Larry Kramer careens from fluff to gravitas

Filmed performances have certain advantages: They trickle big city productions down to smaller venues, and they make what may be an ephemeral project — the live performance — into a document. But theater translated to film has its disadvantages, too. That electric, inspired sense of “liveness” is lost, along with the particular energy and charisma of its stars. And the exaggerated poses and inflections of an entertainer who plays to a crowd on the stage can come across as affected and painfully showbizy on film.
Writer and performer David Drake examines the perks and pits of gay life in The Night Larry Kramer Kissed Me, an example of how much is lost in the translation from stage to the screen. Based on Drake’s 1992 show, a kind of Christopher Street “Cats” that was the longest-running one-man stage production in N.Y. theater history, Larry Kramer is a semi-autobiographical journey in one gay man’s life, from childhood to adulthood, and back again, mixed up with impressionistic fantasy vignettes that strive to capture the sensation of being a gay New Yorker in the age of AIDS.
Performed by its writer, a jovial blond with an animated face and perky manner who will either strike viewers as endearing or tortuously affected, Larry is the kind of bare-bones production that depends almost entirely on the aura of its performer.
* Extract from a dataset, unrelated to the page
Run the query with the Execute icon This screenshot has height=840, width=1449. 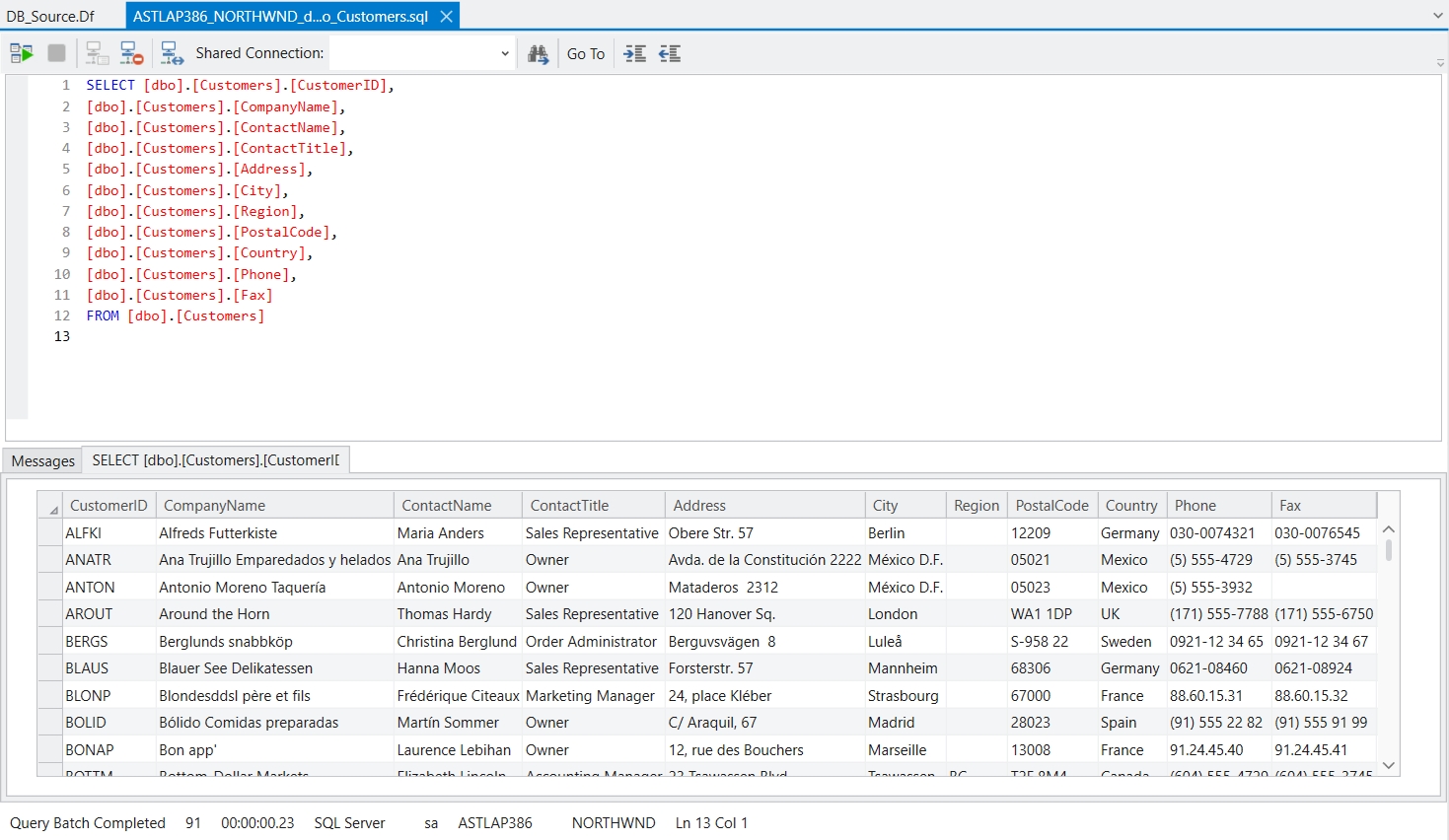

A minimal amount of cinematic influence is exerted by director Tim Kirkman, who seems happy to occasionally assert his presence with a change in camera angle or lighting.
Drake shifts from his giddy boyhood self — signaled with a voice raised to a squeaky pitch — playing with Barbies, discovering the mano a mano pleasures of the Village People, to a gimlet-eyed West Village hedonist surveying the body-obsessed meat market and unofficial support group of the urban homosexual milieu. In one scene that typifies Larry’s often whiplash movement from comedy to lump-in-the-throat bummery, Drake paints a vivid picture of the testosterone-pumped sexiness of gay gym culture, until his observational shtick turns into a dark political statement about the gay obsession with body-building and strength as a way to protect oneself against gay bashers. It’s a compelling point, but by shifting from a statement on narcissism and sex to one on violence, you wonder if Drake isn’t ennobling a shallow jockish pastime with some kind of political urgency.
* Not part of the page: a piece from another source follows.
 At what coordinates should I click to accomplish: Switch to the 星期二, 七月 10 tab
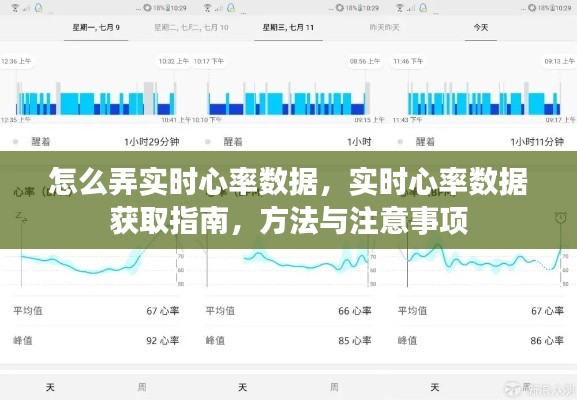[191, 28]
Shifting from a bubbly kid cooing about the butterfly paperweight he’s bought for his dad to a husky-voiced über-butch gym bunny, Drake’s lightning transitions between young and old, between light comedy and the kind of drama in which he cuts out his heart Vegas-style and serves it to the audience on a golden platter can be, simply put, irritating. Drake’s brand of melodrama often borders on kitsch — transparent and calculated as it tugs at the heartstrings and adopts a quickly recognizable rise-and-fall rhythm.
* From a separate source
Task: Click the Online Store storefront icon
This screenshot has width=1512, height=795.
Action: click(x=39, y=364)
Drake’s gestures are Ethel Merman broad, and in going through some of the ritual strokes of gay stereotype (gay men love musical theater), even the most sincere moments become lost in a swirl of clichés. What might have seemed fresh in 1992, when Larry Kramer debuted off-Broadway, has now become a little stale as the popular culture conception of gay life has broadened, allowing for far more ambiguity and sophistication and personal insight. One wouldn’t imagine nine years would make that much difference, but a film like The Night Larry Kramer Kissed Me shows just how quickly the insights of one decade can become the clichés of the next.